Problem statement: Write out the full passage about job satisfaction below, word for word.
===== Text shown
I’ve known folks who lived for the weekends. They detested their job, but held on to it as if locked to a ball and chain because the money was good. Their income was enough to financially live comfortably and still have some left over for whatever met their fancy.

 

Fortunately, I’m a stranger to that. I’ve had the good fortune to really enjoy my work. Unfortunately, a high percentage of the workforce cannot truthfully say that. Some researchers say that as many as 40% of the workforce live without the concept of job satisfaction. No wonder they live for the weekend!

 

Evidence can be found around every corner. People in traffic honk their horns, angrily cut in and out in front of other cars, engage in conflict both at the office and at home, populate bars until closing time and eventually show back up at work again on Monday to start the work week all over again. It is a treadmill they hate, but they can’t free themselves from the financial security.
==========
===== Record extracts
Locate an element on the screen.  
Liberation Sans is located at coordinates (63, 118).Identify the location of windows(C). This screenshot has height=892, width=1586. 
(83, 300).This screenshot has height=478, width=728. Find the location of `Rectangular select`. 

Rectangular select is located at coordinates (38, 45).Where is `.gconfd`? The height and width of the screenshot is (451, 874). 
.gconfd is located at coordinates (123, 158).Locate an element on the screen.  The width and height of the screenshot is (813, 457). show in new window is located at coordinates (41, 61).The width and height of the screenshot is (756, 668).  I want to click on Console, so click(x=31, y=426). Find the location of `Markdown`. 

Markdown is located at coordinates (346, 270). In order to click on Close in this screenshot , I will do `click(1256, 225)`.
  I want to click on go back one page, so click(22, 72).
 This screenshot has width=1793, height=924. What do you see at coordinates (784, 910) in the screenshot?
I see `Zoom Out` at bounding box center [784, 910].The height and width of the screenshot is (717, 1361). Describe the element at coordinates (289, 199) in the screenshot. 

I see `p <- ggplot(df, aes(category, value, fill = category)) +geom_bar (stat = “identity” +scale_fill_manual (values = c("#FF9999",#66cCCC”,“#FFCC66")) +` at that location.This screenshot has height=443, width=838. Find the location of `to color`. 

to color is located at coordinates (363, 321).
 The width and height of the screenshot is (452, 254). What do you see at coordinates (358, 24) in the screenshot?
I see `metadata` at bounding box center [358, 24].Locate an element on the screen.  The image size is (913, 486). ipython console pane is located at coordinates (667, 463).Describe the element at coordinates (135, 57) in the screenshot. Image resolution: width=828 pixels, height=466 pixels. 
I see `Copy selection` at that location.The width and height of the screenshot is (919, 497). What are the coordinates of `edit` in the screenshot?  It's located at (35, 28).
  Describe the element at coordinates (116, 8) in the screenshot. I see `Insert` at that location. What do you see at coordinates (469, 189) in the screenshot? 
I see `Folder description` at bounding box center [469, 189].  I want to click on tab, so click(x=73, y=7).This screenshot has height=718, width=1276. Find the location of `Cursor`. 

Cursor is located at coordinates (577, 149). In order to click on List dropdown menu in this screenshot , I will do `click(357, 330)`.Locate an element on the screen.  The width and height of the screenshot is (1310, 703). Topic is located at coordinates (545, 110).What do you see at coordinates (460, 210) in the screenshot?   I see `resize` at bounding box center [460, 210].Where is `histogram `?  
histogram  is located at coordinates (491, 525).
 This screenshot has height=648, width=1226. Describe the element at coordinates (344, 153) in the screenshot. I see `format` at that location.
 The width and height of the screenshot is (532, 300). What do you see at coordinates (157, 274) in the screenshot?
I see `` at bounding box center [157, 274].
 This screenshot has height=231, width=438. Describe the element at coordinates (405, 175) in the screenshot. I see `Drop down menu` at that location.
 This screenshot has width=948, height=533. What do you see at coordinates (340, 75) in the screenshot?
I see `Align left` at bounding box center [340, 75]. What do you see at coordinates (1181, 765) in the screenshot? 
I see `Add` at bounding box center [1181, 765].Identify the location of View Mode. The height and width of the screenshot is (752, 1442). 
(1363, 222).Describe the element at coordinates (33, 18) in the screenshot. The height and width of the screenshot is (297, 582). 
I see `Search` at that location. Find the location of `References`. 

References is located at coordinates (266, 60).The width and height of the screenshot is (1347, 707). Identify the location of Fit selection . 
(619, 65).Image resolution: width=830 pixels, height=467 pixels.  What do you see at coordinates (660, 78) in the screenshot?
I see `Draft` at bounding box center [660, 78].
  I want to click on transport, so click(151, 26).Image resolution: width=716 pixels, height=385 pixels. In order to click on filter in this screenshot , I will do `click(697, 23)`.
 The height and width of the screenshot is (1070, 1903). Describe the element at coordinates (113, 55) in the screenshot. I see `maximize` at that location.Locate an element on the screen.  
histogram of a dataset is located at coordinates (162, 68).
==========
Output for this task:
I’ve known folks who lived for the weekends. They detested their job, but held on to it as if locked to a ball and chain because the money was good. Their income was enough to financially live comfortably and still have some left over for whatever met their fancy.

 

Fortunately, I’m a stranger to that. I’ve had the good fortune to really enjoy my work. Unfortunately, a high percentage of the workforce cannot truthfully say that. Some researchers say that as many as 40% of the workforce live without the concept of job satisfaction. No wonder they live for the weekend!

 

Evidence can be found around every corner. People in traffic honk their horns, angrily cut in and out in front of other cars, engage in conflict both at the office and at home, populate bars until closing time and eventually show back up at work again on Monday to start the work week all over again. It is a treadmill they hate, but they can’t free themselves from the financial security.